According to state law, a jeweler must weigh and test any proffered jewelry in front of the seller, the release said. The jeweler must also use scales certified by Weights and Measures, and post signs stating what the store will pay for various precious metals.

State law intended to protect against the sale of stolen jewelry requires a buyer to obtain proof of the seller’s identity and create a receipt that includes the transaction’s date;  the seller’s name, address and signature; the buyer’s name and address; the type of precious metal bought and it’s weight, fineness and price paid, according to the release.

Other tips for consumers selling their precious metals:

  • Know with whom you are doing business. The buyer of precious metals and jewelry must include their name and address in all advertisements and at the point of purchase.
  • Remember that any weighing and testing of your precious metals or jewelry must be done in plain view of you, the seller.
  • Check the scale being used to weigh your precious metals or jewelry. The scale must bear a blue New Jersey Office of Weights and Measures sticker, dated to show the scale has been tested by the State within the last 12 months. Make sure the scale bears a seal that is not broken; a broken seal indicates possible tampering.
  • Prices must be prominently posted.
  • Be sure to get a complete sales receipt.
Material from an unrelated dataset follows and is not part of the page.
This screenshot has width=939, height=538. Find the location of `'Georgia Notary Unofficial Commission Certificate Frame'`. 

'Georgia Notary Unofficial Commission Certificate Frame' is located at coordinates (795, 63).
The receipt must include the buyer’s name and address; the date of the transaction; the names of the precious metals purchased; the fineness and weights of the precious metals purchased; the prices paid for the precious metals at the standard measures of weight; and the name, address, and signature of the seller.
  • After the sale, the buyer is required to keep the item purchased for at least two business days; and to keep a serialized receipt of each transaction for at least one year.